Generators, parsers & geometry

This page collects the supporting APIs: generators, parsers, geometry, transformations, layers, schema watchers, export and backend activation.

Generators

nodus.generate.* builds graphs procedurally. Each is deterministic and seeded, and returns a Promise. Option semantics are described generically (counts, branching factors, probabilities); the exact keys vary by generator.

• balancedTree(opts?) — a balanced tree.
• barabasiAlbert(opts?) — a scale-free (preferential-attachment) graph.
• erdosRenyi(opts?) — a random graph with a per-edge probability.
• flower(opts?) — a flower graph.
• grid(opts?) — a regular grid.
• path(opts?) — a path graph.
• random(opts?) — a random graph.
• randomTree(opts?) — a random tree.

Each generator returns a { nodes, edges } graph — pass it to setGraph to load it.

const g = await nodus.generate.barabasiAlbert({ nodes: 40, m0: 2, m: 1 });
await nodus.setGraph(g);
await nodus.layouts.force({ duration: 0 });
await nodus.view.locateGraph();

See the Generating Graphs guide for worked examples.

Parsers

import { parse } from '@kortexya/nodus';

The parse namespace turns graph file formats into the RawGraph JSON shape ({ nodes, edges }) you pass to setGraph. One supported format is MTX (Matrix Market) sparse matrices.

import { parse } from '@kortexya/nodus';

const mtxText = await (await fetch('/data/graph.mtx')).text();
const rawGraph = parse.mtx(mtxText); // -> { nodes, edges }

await nodus.setGraph(rawGraph);

See Parsing Data for more.

Geometry

There are two geometry surfaces:

• The static geometry namespace — pure geometry utilities, importable on their own.
• nodus.geo — geometry helpers bound to the instance.

import { geometry } from '@kortexya/nodus';

The utilities cover these categories:

• Distances — distances between points and shapes.
• Intersections — intersection tests and points between shapes.
• Polygons — polygon operations.
• Circles — circle operations.
• Bézier curves — Bézier curve math.

import { geometry } from '@kortexya/nodus';
// distances, intersections, polygons, circles and Bézier helpers

Transformations

nodus.transformations applies graph transformations — for example grouping duplicate edges, or building meta-edges/bundling. The Transformation class is exported for advanced use.

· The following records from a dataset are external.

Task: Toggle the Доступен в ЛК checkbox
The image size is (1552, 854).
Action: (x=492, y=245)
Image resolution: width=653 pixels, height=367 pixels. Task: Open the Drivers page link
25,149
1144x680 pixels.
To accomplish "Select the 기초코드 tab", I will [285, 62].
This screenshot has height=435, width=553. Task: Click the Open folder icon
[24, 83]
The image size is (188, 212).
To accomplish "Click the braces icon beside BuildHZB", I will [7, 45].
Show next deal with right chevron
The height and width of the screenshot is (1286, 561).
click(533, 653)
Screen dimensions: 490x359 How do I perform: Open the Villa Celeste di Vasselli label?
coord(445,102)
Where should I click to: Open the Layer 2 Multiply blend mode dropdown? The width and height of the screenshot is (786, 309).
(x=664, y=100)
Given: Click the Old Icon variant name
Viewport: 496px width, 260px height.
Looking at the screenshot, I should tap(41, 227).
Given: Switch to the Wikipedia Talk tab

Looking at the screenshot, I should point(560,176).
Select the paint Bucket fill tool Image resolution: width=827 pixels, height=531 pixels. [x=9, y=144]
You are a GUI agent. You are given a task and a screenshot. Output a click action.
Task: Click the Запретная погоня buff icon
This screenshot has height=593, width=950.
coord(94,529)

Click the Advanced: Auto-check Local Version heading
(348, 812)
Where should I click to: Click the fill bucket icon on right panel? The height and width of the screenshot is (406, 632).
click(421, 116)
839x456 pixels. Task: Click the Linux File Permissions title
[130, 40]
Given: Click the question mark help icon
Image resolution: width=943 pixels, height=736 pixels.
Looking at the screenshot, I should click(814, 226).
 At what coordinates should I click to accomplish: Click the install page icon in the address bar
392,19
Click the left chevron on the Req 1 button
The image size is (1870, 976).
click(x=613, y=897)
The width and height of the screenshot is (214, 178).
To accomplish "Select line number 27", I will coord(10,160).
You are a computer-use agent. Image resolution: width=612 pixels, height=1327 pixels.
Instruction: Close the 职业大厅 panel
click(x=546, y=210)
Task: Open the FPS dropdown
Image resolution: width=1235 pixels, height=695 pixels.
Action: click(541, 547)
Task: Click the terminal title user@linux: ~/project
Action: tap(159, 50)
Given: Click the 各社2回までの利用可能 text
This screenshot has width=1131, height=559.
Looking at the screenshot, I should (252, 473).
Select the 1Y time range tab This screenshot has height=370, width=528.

import { Transformation } from '@kortexya/nodus';

Try it live — group nodes and collapse them into a single meta-node:

Grouping & collapse Open in new tab ↗

Layers

nodus.layers manages multiple render layers — for example a background layer drawn behind the graph. Use it when you need to compose additional content with the graph render.

Schema watchers

nodus.schema provides reactive property watchers. Two watcher classes are exported:

import { NonObjectPropertyWatcher, ObjectPropertyWatcher } from '@kortexya/nodus';

Use NonObjectPropertyWatcher for primitive properties and ObjectPropertyWatcher for object-valued properties when you need to react to changes.

Export

nodus.export exports the graph or an image. SVG is the vector export path. For a raster snapshot, use nodus.view.getImageData().

// Raster snapshot of the current render:
const image = nodus.view.getImageData();

Backend activation

These functions move compute work to the compiled Rust backend, which offloads force layout, shortest-path (Bellman-Ford / Johnson / Dijkstra), hierarchical layout (Sugiyama), stress minimization, geometry kernels and spatial indexing.

• enableWasmBackend() — turn on the compiled compute backend.
• useWasm(subsystem) — activate a subsystem, where subsystem is 'layout' | 'geometry' | 'all'.
• configureBackends(...) — finer-grained backend configuration.

The types Subsystem and Backend are also exported.

import { enableWasmBackend, useWasm } from '@kortexya/nodus';

enableWasmBackend();
useWasm('all');

See WASM backend for the architecture behind this.